CAMPAIGN 2012

Can Anything Stop Herman Cain?

Updated: November 7, 2011 | 2:49 p.m.
November 7, 2011 | 2:07 p.m.

A fourth woman accused Herman Cain of sexually harassing her -- on live TV, while showing her face, giving her name, dishing the details, and, perhaps worst of all for the candidate, while being represented by Gloria Allred, the most media-hungry lawyer for women wronged. The woman, Sharon Bialek, said on Monday during a news conference that Cain harassed her when she asked for help while looking for a job. Allred, who has famously represented all kinds of mistreated ladies, from Tiger Woods's mistresses to an actress who said Roman Polanski abused her to the porn star who said then-Rep. Anthony Weiner told her to lie about their sexting, introduced Bialek. But will it matter? After a week of flailing about as he tried to respond to reports that he sexually harassed three women in the 1990s, Herman Cain managed to hold onto his lead in polls -- and he's the candidate the plurality of Republican voters see as the most "honest and trustworthy" and as someone who understands "the problems of people like you," ABC News reports. Maybe more voters than we might expect have been accused of sexual harassment? Cain's candidacy has proven more durable despite many gaffes, and there's some evidence he can hang on even if a woman accuses Cain of saying terrible things as tears stream down her face.
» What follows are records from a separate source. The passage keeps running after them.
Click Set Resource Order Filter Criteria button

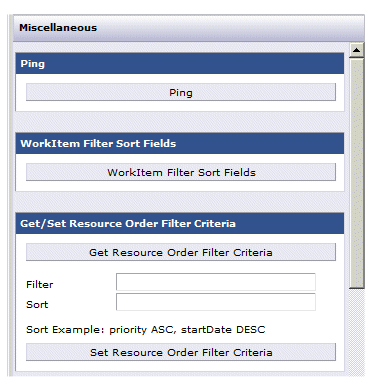point(181,352)
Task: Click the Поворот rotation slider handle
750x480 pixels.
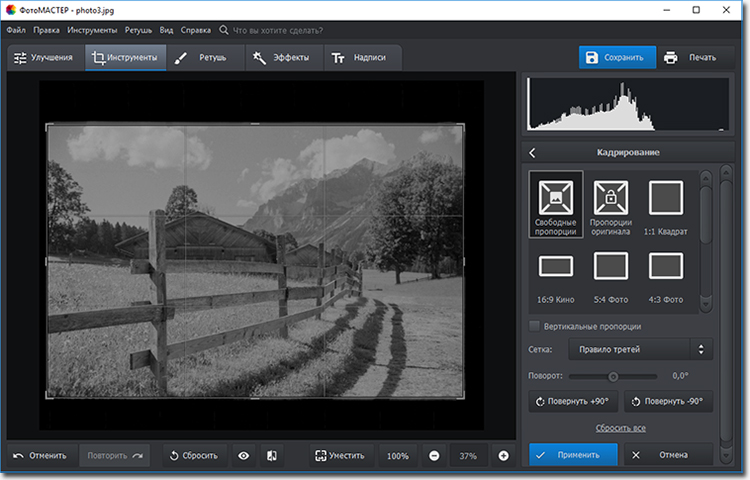Action: [x=613, y=376]
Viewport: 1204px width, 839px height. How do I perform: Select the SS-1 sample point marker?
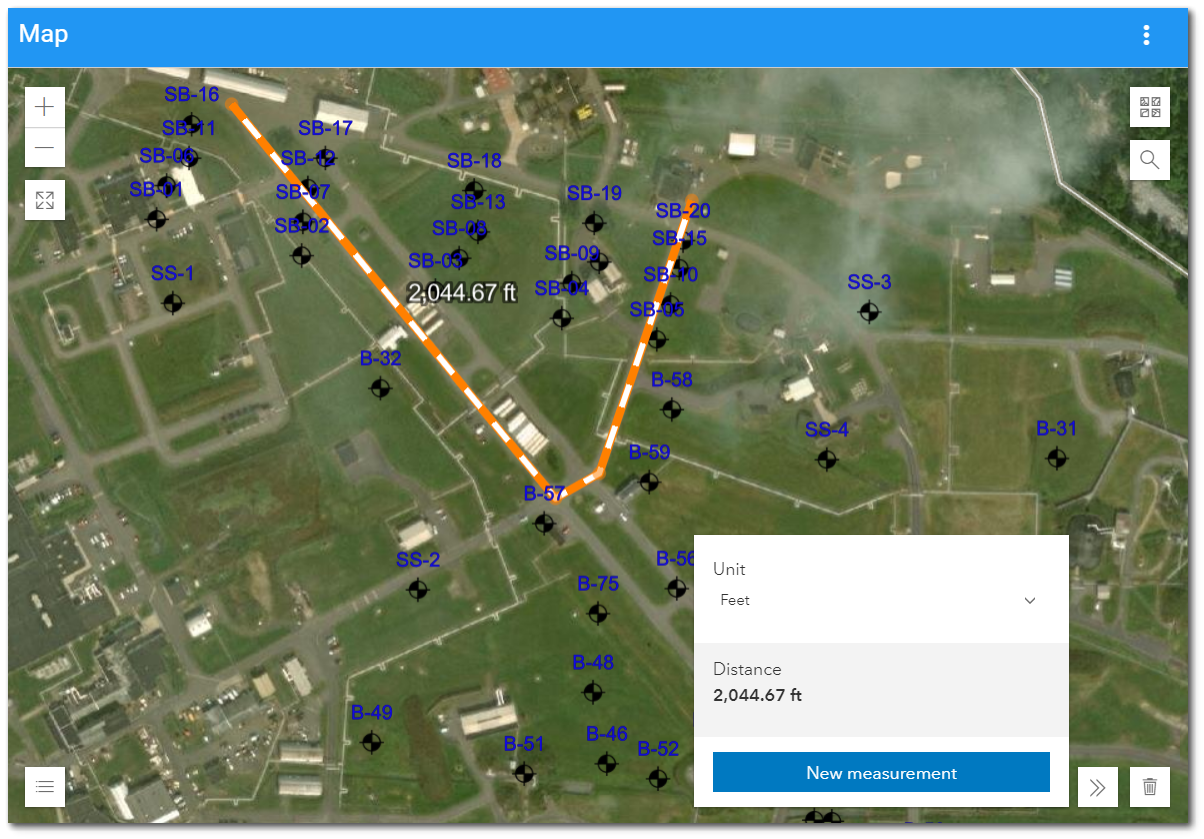pos(173,302)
(RELATED: Fourth Woman Accuses Cain of Wrongdoing)

The Cain campaign has raised $2 million in the last week, USA Today's Fredreka Schouten reports, compared to the $2.8 million it raised in the quarter ending in September. And he hasn't been hurt much in the polls either. Looking at the surveys taken before and after the sexual harassment stories were published last week, The New York Times' Nate Silver says that while Cain is doing better than expected, he's not gaining support as quickly:

"It looks to me as if Mr. Cain had been on a positive trajectory before, perhaps having moved up to about 28 percent of the Republican vote. The two new surveys have him at 23 percent and 26 percent. That’s not bad at all -- a scandal-marred Herman Cain still has as much of the vote as Mitt Romney. But any upward momentum Mr. Cain had has been halted, and he may have lost a couple of points."

(RELATED: Republican Women Voters and Herman Cain)

And Silver points out that sometimes it takes a while for bad news to hurt a candidate -- it took about a week for Rick Perry's poor debate performance to start affecting his poll numbers. Silver notes that if Republicans really are ready to move on, they'll be able to check out Cain's rivals in the several debates coming this week. But the first one since the story broke, as Politico's Emily Schultheis, did not force Cain to suffer any body blows. Newt Gingrich and Cain, the only candidates on stage, just took turns saying nice things about each other. Gingrich even declined to discuss Cain's controversial 9-9-9 tax plan. When Gingrich asked Cain what had been the most surprising thing in the campaign, Schultheis notes, Cain responded, "The nit-pickiness of the media," to cheers from the audience. " The audience cheered.

(RELATED: Poll—More Than Half of GOP Primary Voters Unconcerned by Allegations)

Cain appears to feel betrayed by the media because he loves it so much. (Looking for a friendlier format, perhaps, he's going on ABC's Jimmy Kimmel Live! Monday night, Schouten reports, though Kimmel isn't always the friendliest.) The New York Times' T.A. Frank warns "if you think the end of the Cain campaign is at hand, remember this: The end of the Cain campaign has been at hand for months. And yet the end doesn't arrive." Cain has survived policy gaffes and he's going to make it through these allegations, Frank predicts. Frank points to Cain's supporters' remarkable patience, demonstrated at a rally for him in Tennessee when several hundred people were forced to wait for 45 minutes in silence while Cain sat with his back to them in a folding chair. Why? He had an interview with Fox News' Mike Huckabee. Cain has been helped by his "healthy self-regard," Frank writes, which has led him to write motivational books and run for president with no experience. "It takes self-regard to keep an audience of several hundred waiting and then to use them as your backdrop while you're taping a Huckabee show ... Of course, that self-regard could also let you assume your attentions are welcomed and cause colleagues to file sexual-harassment complaints. That's the drawback." If that's the case, we could find out Monday afternoon, as Allred's client promises to offer her name and details of what she says Cain did to her.